Just before the recess, we were discussing what we're attempting to do in our area of proceedings and the question that would come up: What about the man whose cost of service is substantially higher than the price that the Commission will fix in any given area?

And I was indicating that this is a problem which the Commission will have to face up to.

I want to make it clear, Justice Black, that there's a very wide distinction at a minimum between a cost-of-service price and a confiscation price.

Obviously, in a cost of service, there are many, many things which go into it which no Court would consider in determining what is a confiscation, for example as a rate of return.

It's hardly confiscatory if a man selling gas doesn't make a 9%, 10% or 11% return on his investments, and yet, a rate of return would go into a cost of service price.

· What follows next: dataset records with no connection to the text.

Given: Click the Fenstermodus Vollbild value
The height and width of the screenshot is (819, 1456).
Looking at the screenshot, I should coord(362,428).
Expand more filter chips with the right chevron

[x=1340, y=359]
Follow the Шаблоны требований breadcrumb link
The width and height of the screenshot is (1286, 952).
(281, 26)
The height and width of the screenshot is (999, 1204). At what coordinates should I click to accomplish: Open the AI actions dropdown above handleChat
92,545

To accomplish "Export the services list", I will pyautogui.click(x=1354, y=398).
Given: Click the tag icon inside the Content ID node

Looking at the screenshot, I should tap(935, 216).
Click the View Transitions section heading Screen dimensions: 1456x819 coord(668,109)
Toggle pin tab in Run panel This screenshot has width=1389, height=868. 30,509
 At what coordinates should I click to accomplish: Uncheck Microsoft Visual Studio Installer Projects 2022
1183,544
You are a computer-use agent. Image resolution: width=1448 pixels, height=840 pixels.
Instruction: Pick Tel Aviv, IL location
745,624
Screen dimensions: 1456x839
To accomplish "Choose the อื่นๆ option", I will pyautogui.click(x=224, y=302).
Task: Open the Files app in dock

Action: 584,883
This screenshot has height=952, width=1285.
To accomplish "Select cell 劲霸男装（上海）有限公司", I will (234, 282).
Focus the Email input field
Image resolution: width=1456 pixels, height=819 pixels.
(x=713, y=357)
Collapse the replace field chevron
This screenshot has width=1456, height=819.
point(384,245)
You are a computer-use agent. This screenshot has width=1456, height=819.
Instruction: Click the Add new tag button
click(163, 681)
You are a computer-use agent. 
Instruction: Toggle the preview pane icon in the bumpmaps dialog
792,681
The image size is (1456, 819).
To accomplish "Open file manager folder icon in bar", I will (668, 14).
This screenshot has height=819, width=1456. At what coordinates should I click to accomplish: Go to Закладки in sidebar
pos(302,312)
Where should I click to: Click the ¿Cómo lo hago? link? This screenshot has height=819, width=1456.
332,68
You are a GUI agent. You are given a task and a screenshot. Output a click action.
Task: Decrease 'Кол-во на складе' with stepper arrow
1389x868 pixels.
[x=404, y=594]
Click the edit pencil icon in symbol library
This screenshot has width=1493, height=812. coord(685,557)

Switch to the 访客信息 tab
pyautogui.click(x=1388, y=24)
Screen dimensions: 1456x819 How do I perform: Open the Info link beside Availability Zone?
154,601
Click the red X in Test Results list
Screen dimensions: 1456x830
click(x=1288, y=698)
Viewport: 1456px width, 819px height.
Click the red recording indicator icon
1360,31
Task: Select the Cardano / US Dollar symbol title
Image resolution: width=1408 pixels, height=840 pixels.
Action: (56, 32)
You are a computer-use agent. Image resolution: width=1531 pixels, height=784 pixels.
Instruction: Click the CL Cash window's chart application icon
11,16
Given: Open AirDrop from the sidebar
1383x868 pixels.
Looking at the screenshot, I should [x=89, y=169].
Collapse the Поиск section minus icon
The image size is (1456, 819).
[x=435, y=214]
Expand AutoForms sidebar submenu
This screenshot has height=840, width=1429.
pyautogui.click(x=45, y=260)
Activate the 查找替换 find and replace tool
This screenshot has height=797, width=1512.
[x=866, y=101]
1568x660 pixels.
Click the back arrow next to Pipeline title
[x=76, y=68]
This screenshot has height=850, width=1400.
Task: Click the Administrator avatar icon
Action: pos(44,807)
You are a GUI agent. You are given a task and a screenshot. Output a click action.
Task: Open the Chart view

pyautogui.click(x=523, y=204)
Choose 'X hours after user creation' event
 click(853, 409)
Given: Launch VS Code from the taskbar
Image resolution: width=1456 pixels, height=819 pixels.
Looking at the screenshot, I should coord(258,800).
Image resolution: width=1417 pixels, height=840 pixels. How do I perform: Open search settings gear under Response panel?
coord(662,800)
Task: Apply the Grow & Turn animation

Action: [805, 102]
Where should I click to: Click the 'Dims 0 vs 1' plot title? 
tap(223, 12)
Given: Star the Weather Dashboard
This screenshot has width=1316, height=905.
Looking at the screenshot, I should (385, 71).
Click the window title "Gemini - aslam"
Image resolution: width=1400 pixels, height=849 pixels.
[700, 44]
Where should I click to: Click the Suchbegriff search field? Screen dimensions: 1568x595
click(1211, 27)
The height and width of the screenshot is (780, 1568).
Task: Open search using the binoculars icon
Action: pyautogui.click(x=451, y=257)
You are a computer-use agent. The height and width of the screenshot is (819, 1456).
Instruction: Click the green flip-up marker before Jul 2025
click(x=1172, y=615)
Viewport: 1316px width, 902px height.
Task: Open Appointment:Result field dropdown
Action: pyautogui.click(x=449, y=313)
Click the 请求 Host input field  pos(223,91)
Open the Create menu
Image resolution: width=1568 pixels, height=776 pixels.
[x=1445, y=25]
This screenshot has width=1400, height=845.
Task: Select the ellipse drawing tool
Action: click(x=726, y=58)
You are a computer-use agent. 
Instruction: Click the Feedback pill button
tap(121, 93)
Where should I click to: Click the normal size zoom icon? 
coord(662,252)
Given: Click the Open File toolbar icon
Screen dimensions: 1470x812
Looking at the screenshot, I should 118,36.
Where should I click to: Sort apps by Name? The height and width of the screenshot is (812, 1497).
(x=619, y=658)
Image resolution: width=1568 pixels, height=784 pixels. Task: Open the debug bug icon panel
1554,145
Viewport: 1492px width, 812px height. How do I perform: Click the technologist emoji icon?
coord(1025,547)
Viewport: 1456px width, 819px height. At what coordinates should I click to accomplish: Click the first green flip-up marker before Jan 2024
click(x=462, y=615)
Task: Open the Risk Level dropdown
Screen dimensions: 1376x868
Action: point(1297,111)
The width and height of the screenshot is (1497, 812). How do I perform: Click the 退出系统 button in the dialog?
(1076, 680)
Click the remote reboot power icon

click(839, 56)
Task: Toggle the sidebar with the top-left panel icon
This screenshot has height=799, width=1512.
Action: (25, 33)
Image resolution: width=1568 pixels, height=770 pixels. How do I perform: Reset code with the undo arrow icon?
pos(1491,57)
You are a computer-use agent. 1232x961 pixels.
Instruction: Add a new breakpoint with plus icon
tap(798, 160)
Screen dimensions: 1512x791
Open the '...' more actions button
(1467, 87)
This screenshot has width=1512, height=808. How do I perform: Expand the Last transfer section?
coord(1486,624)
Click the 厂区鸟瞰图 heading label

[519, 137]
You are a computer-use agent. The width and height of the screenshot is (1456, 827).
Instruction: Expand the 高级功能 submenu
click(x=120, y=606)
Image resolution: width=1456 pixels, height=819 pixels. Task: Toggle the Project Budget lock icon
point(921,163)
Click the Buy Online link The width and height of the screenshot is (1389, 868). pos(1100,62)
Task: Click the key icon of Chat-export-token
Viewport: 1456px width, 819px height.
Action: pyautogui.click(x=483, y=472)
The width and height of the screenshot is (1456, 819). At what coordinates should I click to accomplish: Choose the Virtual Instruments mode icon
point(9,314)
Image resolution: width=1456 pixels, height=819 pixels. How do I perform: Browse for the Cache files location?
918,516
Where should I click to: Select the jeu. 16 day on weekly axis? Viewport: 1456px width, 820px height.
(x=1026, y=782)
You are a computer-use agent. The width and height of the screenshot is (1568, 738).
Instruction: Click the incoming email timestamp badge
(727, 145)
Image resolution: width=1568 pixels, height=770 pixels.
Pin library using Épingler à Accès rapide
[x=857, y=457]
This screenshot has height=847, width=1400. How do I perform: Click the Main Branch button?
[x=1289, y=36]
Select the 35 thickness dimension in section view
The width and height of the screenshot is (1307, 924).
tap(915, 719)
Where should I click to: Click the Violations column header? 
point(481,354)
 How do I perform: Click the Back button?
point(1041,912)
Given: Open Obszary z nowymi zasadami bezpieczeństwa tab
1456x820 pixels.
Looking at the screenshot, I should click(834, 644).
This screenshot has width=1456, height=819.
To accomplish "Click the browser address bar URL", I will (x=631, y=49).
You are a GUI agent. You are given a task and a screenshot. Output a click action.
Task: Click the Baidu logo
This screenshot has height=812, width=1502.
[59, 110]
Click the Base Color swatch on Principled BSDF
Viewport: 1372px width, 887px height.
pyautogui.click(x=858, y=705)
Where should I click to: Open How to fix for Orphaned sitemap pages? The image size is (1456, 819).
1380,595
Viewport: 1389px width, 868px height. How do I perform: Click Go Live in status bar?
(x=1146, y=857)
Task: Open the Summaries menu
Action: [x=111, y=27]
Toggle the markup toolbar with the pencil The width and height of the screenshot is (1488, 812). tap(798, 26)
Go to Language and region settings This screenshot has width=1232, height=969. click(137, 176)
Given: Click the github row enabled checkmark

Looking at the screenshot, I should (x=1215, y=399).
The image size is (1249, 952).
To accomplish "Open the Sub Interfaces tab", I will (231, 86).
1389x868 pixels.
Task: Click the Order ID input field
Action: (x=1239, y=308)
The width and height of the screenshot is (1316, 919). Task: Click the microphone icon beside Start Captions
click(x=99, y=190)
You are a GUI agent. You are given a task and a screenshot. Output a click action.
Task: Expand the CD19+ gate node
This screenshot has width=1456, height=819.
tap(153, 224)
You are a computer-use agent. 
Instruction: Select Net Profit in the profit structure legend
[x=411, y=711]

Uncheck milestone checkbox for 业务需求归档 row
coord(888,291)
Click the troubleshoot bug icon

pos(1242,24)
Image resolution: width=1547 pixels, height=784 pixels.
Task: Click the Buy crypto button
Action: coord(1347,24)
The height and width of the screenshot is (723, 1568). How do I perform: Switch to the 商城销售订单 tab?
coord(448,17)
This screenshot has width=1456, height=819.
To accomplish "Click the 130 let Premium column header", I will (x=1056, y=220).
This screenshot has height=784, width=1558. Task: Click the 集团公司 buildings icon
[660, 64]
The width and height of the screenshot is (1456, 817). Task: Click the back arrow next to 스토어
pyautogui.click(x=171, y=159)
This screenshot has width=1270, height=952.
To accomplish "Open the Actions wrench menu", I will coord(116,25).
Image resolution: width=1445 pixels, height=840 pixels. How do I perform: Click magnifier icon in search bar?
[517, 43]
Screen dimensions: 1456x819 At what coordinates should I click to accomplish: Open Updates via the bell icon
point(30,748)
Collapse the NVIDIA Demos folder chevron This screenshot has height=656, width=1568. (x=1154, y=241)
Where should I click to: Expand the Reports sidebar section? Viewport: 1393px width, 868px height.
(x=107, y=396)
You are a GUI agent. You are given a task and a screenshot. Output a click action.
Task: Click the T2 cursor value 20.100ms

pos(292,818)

But there will undoubtedly, and let me stress again because I want to make it perfectly clear, whatever the old Commission -- Commission that decided the Phillips case might have thought about area pricing, and I would agree there are certain ambiguities, if you read the Commission's decision in Phillips and a statement of policy, both of which were on the record here, certain ambiguities about the language there exactly as to what they intended by area pricing.

It could be argued that maybe they were talking about contract price, field price.

This Commission is basing its pricing on cost considerations.

But assuming that an individual producer could show that an area price which has been set is confiscatory within the narrow limitations of what is confiscatory, and it could show that this was not because of carelessness or inefficiency or what have you on his part, but because he just hadn't been successful in this business, this mining business.

He had gone around and attempted to get gas and the only thing he'd gotten finally after 15 or 20 or 30 drilling of wells was a little trickle of gas.

I think there are grave doubts as to whether this Court would say because a man on his 15th attempt to drill for a well has gotten a little trickle of gas that he has to be allowed to sell that gas at a price which would allow him in and there to recover all the costs he's put into that.

That isn't the nature of this business.

Hugo L. Black:

I presume when the Commission was acting --

William J. Brennan, Jr.:

Ambiguity.

Hugo L. Black:

-- however, it would be a very natural inclination for them to -- if they're going to take a whole group together by the sea that they didn't hurt any -- anyone particular a company, only six or seven so that you would tend to have as a fixed price, not a maximum price, as a just and reasonable price, the price that might give some people what they considered a reasonable profit and give the others five times as much.

Richard A. Solomon:

Well, the theory of area pricing does concede that some people who are fortunate or efficient will get more than on a cost of -- individual cost-of-service prices.

If Phillips turns out to be an efficient producer, it is possible that when we get through with area pricing, the prices that Phillips gets would be somewhat higher than Company X would get -- no, the prices will be the same, but they will be getting more than they would be getting on a cost-of-service basis, whereas Company X which we can assume is an inefficient producer or unlucky producer would be getting less than they would be getting on a cost-of-service basis.

Hugo L. Black:

I would also assume maybe -- maybe I could be wrong, is when they start to kind of fix some kind of an average price, these contract prices that had been fixed when there was no regulation of any kind and which are pretty well fixed subject to certain procedures whereby they might be held unjust and unreasonable, maybe the average would be figured according to the average of these contract prices.

Richard A. Solomon:

The Commission, I can only reiterate, has not suggested by any of its activities in the area of proceeding that it intends to fix prices by the field prices at which gas is being sold in that area.

I cannot tell you that it will give no consideration to these field prices, what the prices at which gas is being sold in that area, but the basic intent of the Commission is to fix a price for the gas based upon the cost and economic necessities of producing and bringing gas to the market in sufficient quantities so that it will serve the needs of the consumers at the cheapest possible prices to do so.

William J. Brennan, Jr.:

Probably if an area, the price is possibly around these figures or maybe some higher or some lower, but they cluster around some particular figure.

You just suggested that this will not be conclusive upon the Commission.

But how -- how the Commission is going to ignore that in the area of pricing business?

Richard A. Solomon:

The prices for example in a given field -- when you say price is hovering, of course, you recognize that --

William J. Brennan, Jr.:

Well, I'm thinking of the old techniques that the Wage Stabilization Board and the OPA follow when they, for very different reasons, had to determine going prices for a given job in a given area or going prices for a particular commodity.

That's the old cluster technique as I recall --

Richard A. Solomon:

Yes, and that is not we're starting out to do.